Lost in the Moment and Found (Wayward Children #8)(31)
Antsy looked away, unable to face that searching gaze. “Similar enough,” she said. “He never hit me, but I don’t think he needed to.”
“No. They don’t, always.” The girl offered Antsy her notebook. “This is for you, now. They should have told you. They were supposed to tell you. That was what the doors and I agreed on, back in the beginning, when all this was new.”
“The Doors can talk?” The girl didn’t say the word the way Antsy had learned to, didn’t put the emphasis on it as a proper noun: she said “door” like it was a normal thing, a tool, and not some all-powerful force.
It sounded kinder.
“Not exactly, but they communicate, in their way, if you know how to listen.” She pressed the notebook into Antsy’s hands. “I built this place board by board to give the things I found a little dignity until their owners came back for them, and a place to rest if their owners never came. I wanted it to be safe here. For kids like me. And that wanting went into the walls, and they came, so many of you, over and over, and it broke my heart every time, even though I’m dead and gone and only lingering because I lost the right to be buried in the halls of my own people.
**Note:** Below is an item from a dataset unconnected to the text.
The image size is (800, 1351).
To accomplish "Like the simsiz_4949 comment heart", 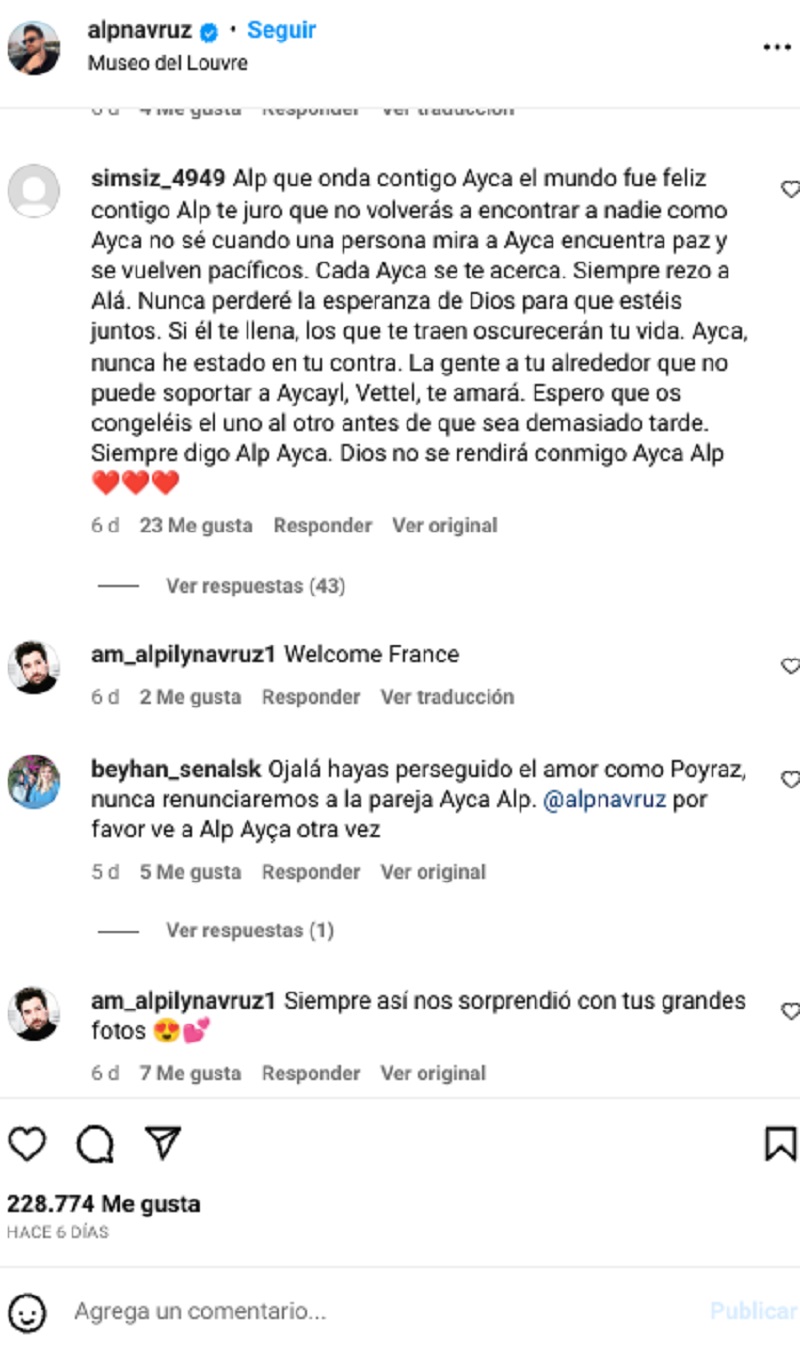I will [x=790, y=189].
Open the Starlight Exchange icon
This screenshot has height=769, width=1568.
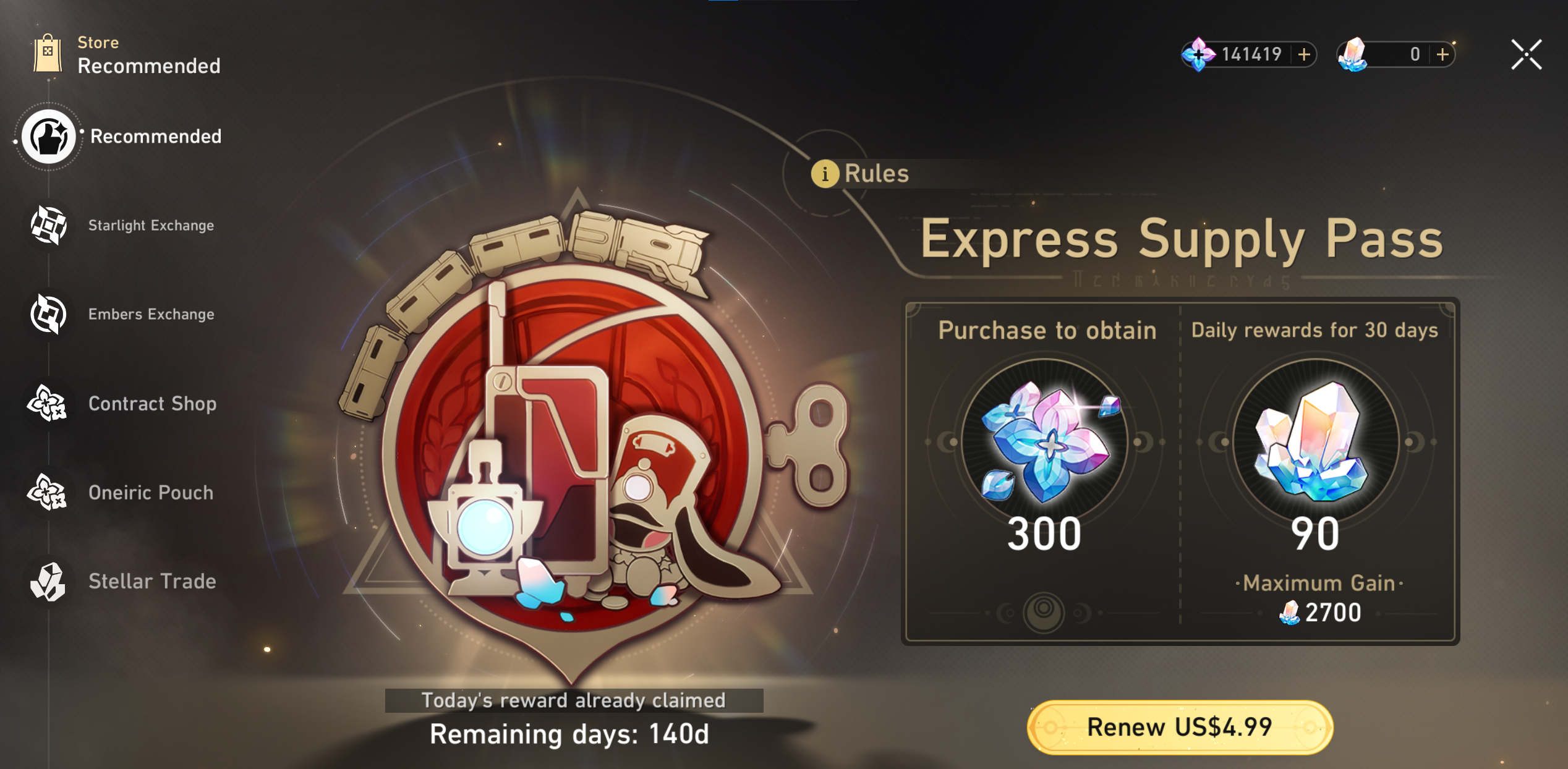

And sometime along the way, the adults who had been lost children stopped telling the new arrivals the truth of the tolls. It was wrong. It was unfair. I had to figure it out on my own, but I was in an empty world, no shop, no system, no one telling me what to do or how to do it. It’s easy to go along with a system. It’s harder to create one. You have to choose it, over and over, when you’re building it. You should have been told. All of you should have been told.
“But I’m not here anymore. I’m as lost as you are. It’s hard for me to say anything, and it took me a long time and a lot of effort to send that note, and after I did, I had to sleep for a while, so I didn’t realize you’d lost it. The shop and I don’t always agree anymore. I’m gone and it’s still here, and it needs you, in a way that it no longer needs me.”
“What were they supposed to tell me?”
“It’s in the book,” said the girl, moth-winged eyelids drooping. She looked tired. She looked like she was aging in front of Antsy’s eyes, almost as tall as Antsy herself now, and Antsy realized she’d been talking to her as she was when she first got here, before she had … died, presumably, and now she was getting older, aging at a rapid clip. Her hair, colorless in its translucency, grew straight and stringy; her skin grew thin and seamed.
“What was your name?” asked Antsy, anxious to learn more before the girl—no, woman, now—before she disappeared, and Antsy was alone again.
“Elodina,” said the woman, and sighed. “I wish I could have flown. I wish you had been warned. I’m sorry.”
And then she was gone, but the notebook remained, and the feeling it radiated was not of loss, but of being found; this thing belonged to Antsy now.
Sitting down on the floor with her back against the nearest shelf, Antsy opened the tiny book and began to read.
10
IN A TIME OF MISTS AND MOTHS
THE TEXT WAS SMALL and slanting, and Antsy recognized the handwriting immediately as matching the note she’d found under her dresser. It seemed to swim in front of her eyes for a moment, translating itself from a language she didn’t know into easy English. Years without formal schooling had left her not quite as skilled a reader as she might have been, but she’d been old enough to be reading chapter books when she ran away, and so once she focused and concentrated, the words unsnarled themselves.
“Cyane is dead. Mother says it was an accident, but I am less than sure. She was a strong and clever flier; she knew the winds and how they would treat her under any safe condition, and she would not fly during a storm. But the babe is healthy and well, and Father says we are not to taint this time of joy with mourning. The babe will carry our family’s name into the future on broad and cunning wings, and we will not lose our place when our father’s time is done. We should all be grateful for his arrival. We should all be glad.
“But I am not grateful. I am not glad. My sister is dead. She will never brush my hair or bring me sugared fruits again. She will not sing to me at night, or praise me in the morning. My sister is dead, and no one will mourn her but me…”
The rest of the page was more of the same, the rambling grief of a little girl who had lost what mattered most to her in the world. Antsy recognized the emotions all too well; they had been her own, on that long-ago day when her father fell in the Target toy aisle.
She hadn’t thought about that day in years. She shuddered, as much out of shared sorrow for a girl she’d never known as from the shame of realizing how much she’d allowed to fade away into the misty halls of memory. Flipping ahead several pages, she skimmed the text, looking for the place where Elodina’s story began colliding with her own.
She found it about a quarter of the way in.
“My wings are broken such that they will not heal. Father says I am a burden to the family, as if he were not the one to have the breaking of them. Father says a daughter who cannot fly and cannot wed brings nothing to the halls of her family, carries no value, contains no future. He will not even consider me for the weavers or for the halls of education; I am a shame and a betrayal of his own virility. I should not have been born a girl. I should not have been made weak by the love of my mothers and sister. I should not have allowed myself to be swayed from my duty. But I did all those things, and now, for that crime, I am to die. There is no question in my heart but that he intends to kill me.